Wachter doesn’t think the new variant will be a game-changer though. For one thing, enough people have immunity now so the possibility of a super-spreader event is unlikely.

“The vaccine and the booster still work reasonably well in about the same way that we have thought for the last 18 months or so.” Paxil still works reasonably well, your home test still works reasonably well, Wachter says.

“The risk of getting very sick is probably not any different now than it will be in 3 years… so we all have to come up with strategies that allow us to live our lives as fully as we can while mitigating the risks in a way that’s practical and sustainable. And that’s different than two years ago, when we were all trying to get through it,” he says. Wachter and Schaffner told reporters that they get boosted regularly. They are waiting for new vaccines that will be available in a few months for flu, COVID-19, and Respiratory Syncytial Virus (RSV).

Long COVID Dr. Robert Wachter, Professor and Chair, Department of Medicine at the University of California, San Francisco, discusses what medical professionals and researchers have learned about long covid and what they’re still working to understand.

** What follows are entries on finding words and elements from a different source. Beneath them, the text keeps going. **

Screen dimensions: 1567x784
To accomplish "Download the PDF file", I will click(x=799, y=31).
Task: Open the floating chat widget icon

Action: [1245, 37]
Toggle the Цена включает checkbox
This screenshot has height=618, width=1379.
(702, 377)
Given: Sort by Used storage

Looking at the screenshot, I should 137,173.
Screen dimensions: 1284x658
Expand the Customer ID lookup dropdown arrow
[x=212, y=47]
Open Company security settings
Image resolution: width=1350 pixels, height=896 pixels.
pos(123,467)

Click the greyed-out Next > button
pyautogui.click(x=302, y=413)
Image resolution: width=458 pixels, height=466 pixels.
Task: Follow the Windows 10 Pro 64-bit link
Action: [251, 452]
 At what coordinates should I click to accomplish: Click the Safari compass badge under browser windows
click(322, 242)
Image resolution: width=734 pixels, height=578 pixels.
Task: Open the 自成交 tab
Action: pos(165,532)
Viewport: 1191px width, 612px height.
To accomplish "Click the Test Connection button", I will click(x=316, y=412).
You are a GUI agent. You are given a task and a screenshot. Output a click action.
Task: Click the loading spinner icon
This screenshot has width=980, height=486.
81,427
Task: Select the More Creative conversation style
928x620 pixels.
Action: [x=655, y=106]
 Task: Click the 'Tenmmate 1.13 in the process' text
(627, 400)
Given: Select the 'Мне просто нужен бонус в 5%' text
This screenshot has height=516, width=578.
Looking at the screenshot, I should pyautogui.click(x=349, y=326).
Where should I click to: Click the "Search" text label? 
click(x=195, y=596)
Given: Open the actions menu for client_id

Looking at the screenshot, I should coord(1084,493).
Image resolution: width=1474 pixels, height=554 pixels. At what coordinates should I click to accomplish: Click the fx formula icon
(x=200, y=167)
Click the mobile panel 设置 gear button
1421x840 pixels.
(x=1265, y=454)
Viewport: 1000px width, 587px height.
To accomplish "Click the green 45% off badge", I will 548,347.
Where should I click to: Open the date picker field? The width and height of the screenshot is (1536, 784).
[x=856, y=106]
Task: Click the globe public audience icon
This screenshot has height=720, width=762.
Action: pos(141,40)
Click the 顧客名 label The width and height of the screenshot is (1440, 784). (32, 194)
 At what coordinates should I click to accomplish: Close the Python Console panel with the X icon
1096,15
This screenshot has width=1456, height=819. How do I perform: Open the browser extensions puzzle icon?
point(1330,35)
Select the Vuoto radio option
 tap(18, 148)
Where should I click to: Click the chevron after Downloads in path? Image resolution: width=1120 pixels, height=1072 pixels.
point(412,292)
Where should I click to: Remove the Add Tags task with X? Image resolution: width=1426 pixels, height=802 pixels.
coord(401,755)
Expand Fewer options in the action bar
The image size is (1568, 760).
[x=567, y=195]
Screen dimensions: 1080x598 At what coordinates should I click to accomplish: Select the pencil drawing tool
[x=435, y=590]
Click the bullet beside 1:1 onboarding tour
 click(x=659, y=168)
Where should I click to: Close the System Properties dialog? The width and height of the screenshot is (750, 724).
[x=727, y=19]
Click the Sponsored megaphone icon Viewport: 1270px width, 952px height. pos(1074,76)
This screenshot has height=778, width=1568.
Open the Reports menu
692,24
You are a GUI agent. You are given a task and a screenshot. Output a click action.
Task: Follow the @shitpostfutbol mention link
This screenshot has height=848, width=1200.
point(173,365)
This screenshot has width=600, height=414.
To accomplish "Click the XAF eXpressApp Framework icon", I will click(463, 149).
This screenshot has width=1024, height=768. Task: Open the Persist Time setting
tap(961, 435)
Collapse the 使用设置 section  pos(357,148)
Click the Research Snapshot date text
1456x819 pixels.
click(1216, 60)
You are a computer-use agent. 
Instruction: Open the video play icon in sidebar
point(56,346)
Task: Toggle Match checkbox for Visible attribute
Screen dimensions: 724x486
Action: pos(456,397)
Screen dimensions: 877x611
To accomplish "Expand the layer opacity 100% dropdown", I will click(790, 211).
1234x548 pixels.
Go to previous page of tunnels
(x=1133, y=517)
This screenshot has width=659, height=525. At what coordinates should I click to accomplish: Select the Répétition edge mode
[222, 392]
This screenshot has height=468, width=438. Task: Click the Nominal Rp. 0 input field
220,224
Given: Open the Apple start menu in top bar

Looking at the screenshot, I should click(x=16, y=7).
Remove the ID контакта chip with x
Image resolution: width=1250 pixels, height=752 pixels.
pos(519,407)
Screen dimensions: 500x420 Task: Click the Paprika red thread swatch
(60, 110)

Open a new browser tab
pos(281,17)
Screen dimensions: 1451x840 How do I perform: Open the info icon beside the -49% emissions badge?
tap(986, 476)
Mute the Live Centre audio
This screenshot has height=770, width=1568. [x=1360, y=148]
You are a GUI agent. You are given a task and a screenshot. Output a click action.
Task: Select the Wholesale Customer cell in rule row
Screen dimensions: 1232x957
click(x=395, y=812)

For people who get re-infected, the danger of long COVID increases, especially for women. Wachter’s wife, a former reporter who now writes books, has long COVID and she is learning to live with it.

“A year ago she was not disabled in any way in terms of getting through her days. Certainly, many people have it worse than she does,” Wachter says. “But most days at about one or two in the afternoon, she will text me and say I’m hitting a wall. I need to take a nap. She never had to do that before.”

A little bit of brain fog is making her “a little less good than she was” but it’s a consolation to know what’s causing it, he says.